## [GOAL OF THE EXERCISE]
Word for word, return each entry that follows, with every image removed.

(LISTED ENTRIES Opens)

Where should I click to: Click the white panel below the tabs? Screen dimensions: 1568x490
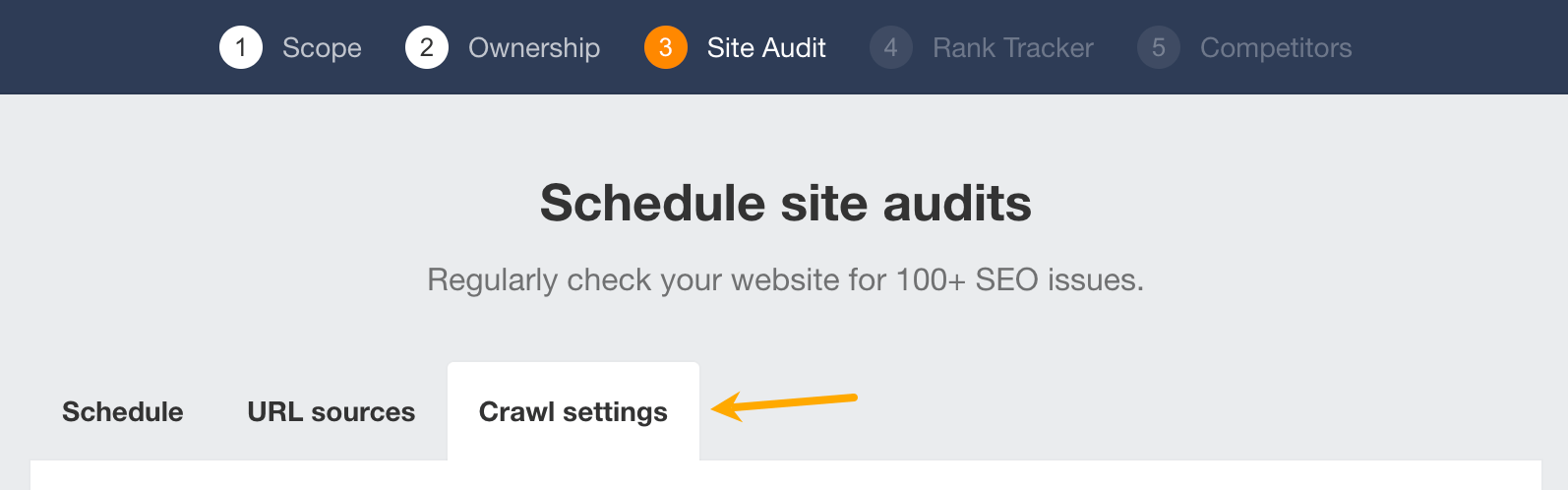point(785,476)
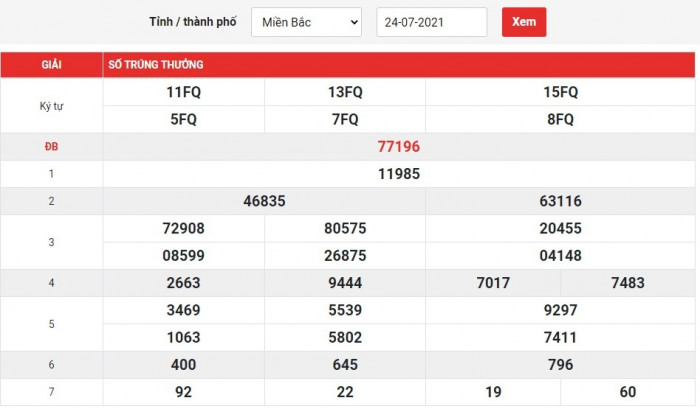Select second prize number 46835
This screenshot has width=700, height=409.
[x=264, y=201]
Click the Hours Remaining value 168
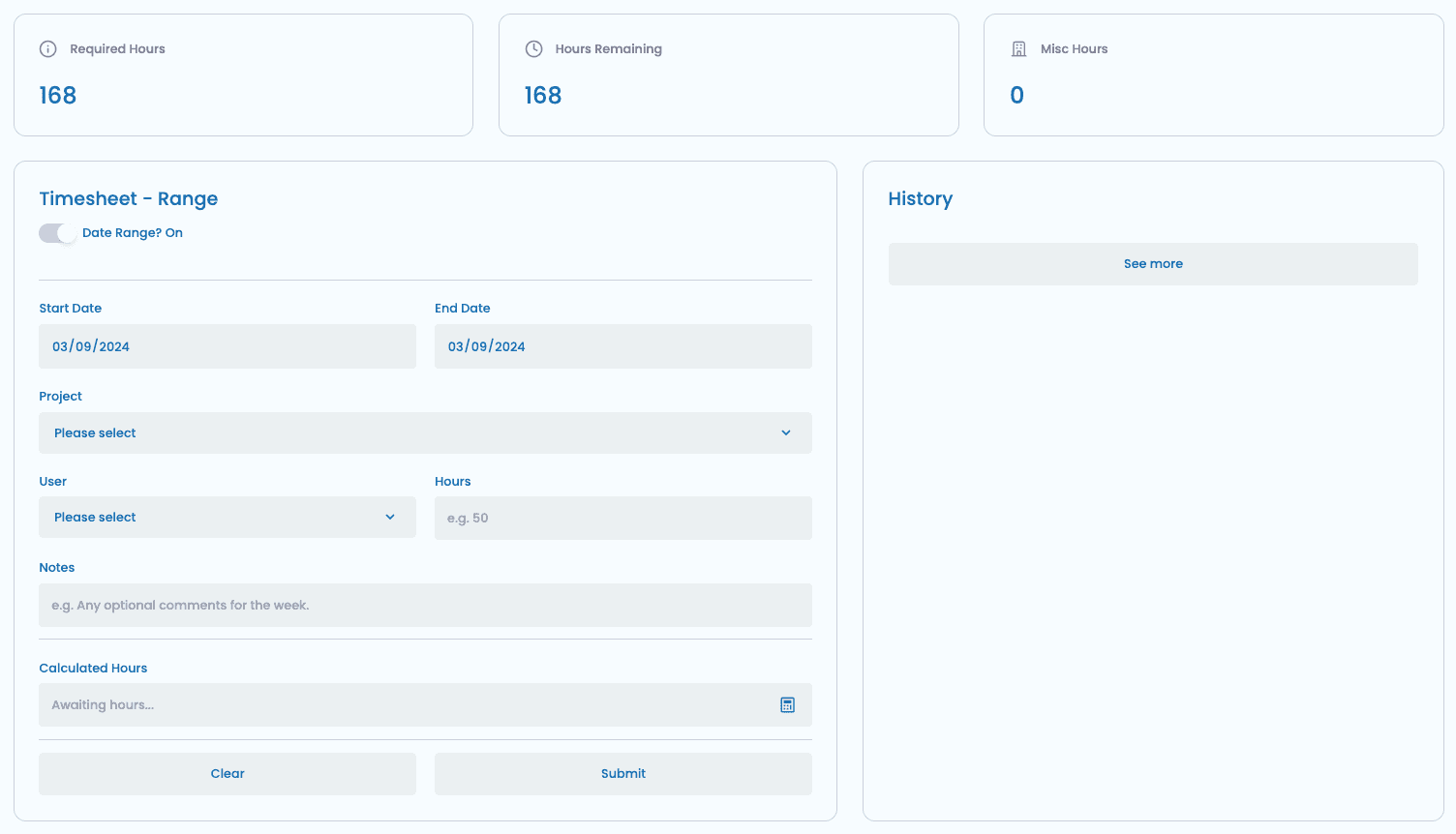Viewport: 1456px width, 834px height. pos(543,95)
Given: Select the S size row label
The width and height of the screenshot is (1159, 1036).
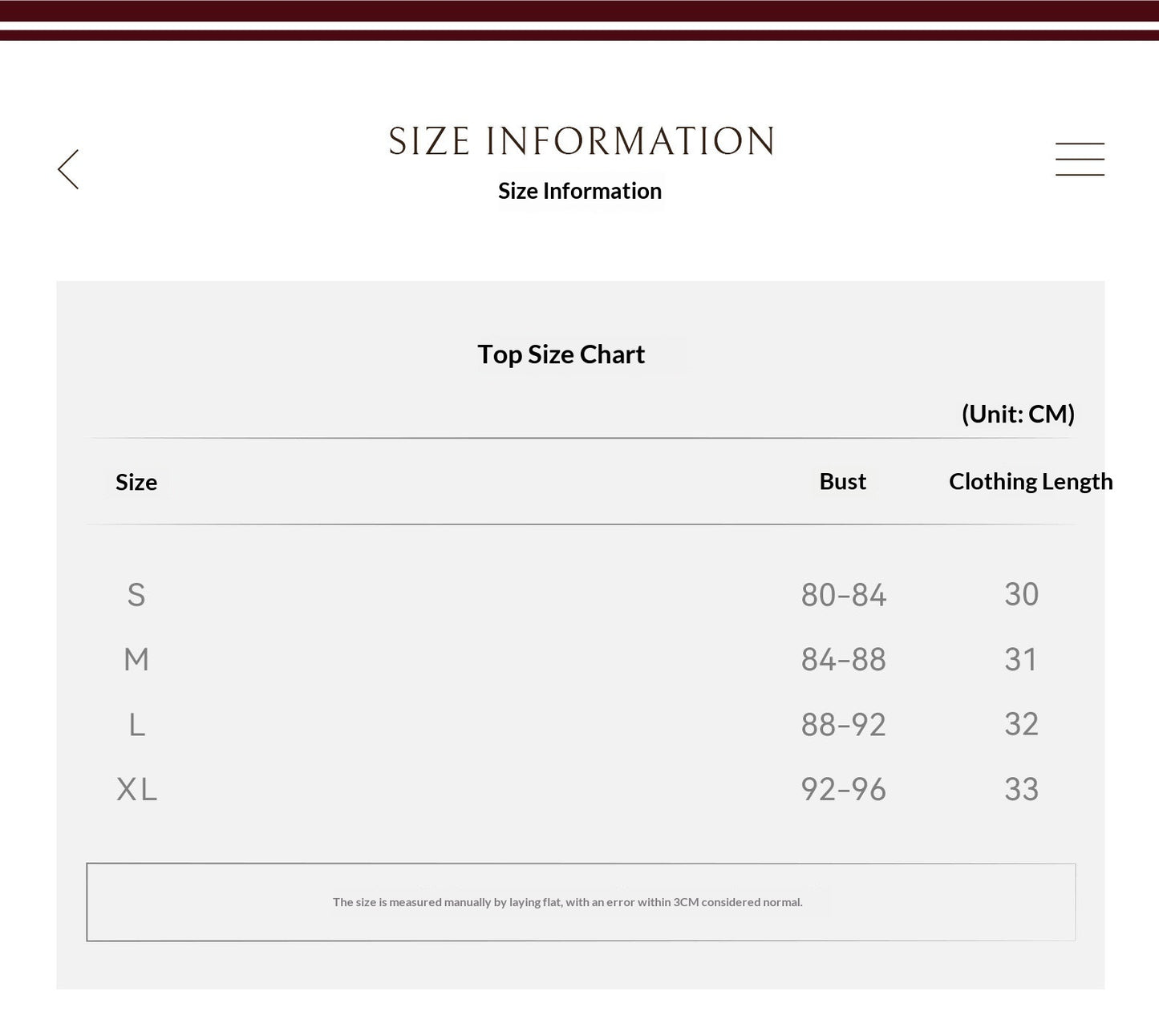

(LISTED ENTRIES Closes)

## [SOLUTION FOR THIS PROBLEM]
Where should I click to: Click the white panel below the tabs? Screen dimensions: 1568x490
point(785,476)
Select second prize number 46835
This screenshot has width=700, height=409.
[x=264, y=201]
Click the Hours Remaining value 168
Viewport: 1456px width, 834px height. pos(543,95)
Given: Select the S size row label
The width and height of the screenshot is (1159, 1036).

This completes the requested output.